▸ **Work task**: Collect all lines containing the word "address" from the data.

▸ **Exercise inputs**:
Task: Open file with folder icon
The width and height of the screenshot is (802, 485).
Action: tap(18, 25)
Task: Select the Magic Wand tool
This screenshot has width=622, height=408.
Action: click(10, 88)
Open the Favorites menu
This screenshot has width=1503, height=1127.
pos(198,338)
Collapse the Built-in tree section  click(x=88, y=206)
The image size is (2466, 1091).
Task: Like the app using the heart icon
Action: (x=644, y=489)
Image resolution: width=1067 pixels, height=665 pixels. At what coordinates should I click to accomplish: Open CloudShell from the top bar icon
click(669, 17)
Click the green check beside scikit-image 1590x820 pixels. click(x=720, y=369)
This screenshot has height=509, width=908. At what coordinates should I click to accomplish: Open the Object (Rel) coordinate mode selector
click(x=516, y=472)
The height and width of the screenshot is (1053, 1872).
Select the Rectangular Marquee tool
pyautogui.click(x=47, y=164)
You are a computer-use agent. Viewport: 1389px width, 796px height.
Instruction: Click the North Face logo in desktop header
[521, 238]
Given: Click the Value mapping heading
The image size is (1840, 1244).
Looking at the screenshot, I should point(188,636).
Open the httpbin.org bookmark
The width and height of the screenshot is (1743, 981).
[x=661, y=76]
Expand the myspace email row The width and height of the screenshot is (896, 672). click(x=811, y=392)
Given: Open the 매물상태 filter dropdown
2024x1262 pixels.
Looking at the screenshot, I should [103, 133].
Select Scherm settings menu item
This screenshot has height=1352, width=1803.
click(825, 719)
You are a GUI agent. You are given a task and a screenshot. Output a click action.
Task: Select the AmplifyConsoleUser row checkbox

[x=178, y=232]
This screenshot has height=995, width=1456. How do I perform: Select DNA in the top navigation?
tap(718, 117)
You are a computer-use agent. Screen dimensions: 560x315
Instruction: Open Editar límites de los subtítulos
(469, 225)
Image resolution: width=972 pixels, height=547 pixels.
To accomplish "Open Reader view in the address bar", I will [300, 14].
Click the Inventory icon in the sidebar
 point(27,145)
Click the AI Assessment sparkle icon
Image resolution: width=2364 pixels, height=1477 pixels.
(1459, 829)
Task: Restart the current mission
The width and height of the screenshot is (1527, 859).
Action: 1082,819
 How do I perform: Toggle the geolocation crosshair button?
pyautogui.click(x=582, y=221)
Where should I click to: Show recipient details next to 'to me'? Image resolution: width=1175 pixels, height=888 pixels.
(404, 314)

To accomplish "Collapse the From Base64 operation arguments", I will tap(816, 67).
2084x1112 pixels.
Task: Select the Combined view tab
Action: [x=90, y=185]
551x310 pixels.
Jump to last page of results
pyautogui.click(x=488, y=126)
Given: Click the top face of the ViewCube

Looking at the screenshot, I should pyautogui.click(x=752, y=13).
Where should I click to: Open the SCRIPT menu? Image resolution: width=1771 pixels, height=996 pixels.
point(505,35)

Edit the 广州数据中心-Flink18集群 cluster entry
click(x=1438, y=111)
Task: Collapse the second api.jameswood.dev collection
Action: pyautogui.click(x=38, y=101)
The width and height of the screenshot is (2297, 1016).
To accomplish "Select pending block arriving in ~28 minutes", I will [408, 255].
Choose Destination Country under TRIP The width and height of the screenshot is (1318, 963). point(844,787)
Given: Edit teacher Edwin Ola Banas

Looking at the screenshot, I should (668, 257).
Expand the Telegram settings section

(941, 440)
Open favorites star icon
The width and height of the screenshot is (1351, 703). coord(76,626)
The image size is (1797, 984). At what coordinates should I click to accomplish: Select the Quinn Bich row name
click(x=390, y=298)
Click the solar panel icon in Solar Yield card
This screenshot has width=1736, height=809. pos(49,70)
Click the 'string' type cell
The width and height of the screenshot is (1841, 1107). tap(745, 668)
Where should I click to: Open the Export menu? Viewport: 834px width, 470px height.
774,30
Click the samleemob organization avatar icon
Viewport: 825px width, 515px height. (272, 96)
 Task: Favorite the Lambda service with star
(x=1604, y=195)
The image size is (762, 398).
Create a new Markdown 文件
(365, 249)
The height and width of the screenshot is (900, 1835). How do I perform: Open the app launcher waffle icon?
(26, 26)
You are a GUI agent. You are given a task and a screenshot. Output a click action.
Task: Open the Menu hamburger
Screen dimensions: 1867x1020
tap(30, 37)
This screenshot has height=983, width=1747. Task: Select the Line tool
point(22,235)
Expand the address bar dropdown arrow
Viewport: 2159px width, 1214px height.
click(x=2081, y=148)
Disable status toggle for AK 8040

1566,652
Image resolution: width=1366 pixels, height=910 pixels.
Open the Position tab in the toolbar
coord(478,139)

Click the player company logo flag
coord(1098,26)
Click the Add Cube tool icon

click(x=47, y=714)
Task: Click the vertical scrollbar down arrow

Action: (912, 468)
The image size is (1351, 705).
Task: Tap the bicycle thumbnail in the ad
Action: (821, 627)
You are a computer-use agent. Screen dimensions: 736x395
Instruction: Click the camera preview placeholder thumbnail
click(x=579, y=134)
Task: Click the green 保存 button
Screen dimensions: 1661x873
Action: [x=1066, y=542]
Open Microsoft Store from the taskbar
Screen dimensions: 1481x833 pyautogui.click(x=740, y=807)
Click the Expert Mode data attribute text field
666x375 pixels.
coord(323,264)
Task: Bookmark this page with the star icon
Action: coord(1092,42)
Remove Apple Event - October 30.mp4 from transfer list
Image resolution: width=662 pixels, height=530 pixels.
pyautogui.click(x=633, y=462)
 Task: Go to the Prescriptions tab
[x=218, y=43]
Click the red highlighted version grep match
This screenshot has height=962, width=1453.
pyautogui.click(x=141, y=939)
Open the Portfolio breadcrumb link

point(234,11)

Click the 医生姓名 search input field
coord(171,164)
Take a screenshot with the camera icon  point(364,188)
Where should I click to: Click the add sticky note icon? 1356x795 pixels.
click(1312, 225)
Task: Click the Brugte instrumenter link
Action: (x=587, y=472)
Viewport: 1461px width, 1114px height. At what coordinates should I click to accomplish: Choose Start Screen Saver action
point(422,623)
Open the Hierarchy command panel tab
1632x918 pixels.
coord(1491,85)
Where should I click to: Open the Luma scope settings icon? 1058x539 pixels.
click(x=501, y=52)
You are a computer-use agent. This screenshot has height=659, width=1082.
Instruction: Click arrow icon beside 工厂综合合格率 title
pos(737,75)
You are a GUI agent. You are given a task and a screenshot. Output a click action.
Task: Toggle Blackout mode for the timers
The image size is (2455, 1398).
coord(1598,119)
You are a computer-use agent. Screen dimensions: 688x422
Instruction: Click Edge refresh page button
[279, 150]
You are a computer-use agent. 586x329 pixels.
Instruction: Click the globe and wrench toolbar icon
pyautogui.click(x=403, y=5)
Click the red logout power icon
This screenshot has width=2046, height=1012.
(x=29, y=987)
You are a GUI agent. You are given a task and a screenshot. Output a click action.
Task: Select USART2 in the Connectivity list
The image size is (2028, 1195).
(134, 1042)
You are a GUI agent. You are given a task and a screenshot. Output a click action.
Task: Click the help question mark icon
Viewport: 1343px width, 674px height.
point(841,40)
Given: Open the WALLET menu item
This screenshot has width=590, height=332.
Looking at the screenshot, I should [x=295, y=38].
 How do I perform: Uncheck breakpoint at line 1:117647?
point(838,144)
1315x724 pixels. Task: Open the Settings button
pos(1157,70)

▸ **The completed task**:
To accomplish "Open Reader view in the address bar", I will [300, 14].
Expand the address bar dropdown arrow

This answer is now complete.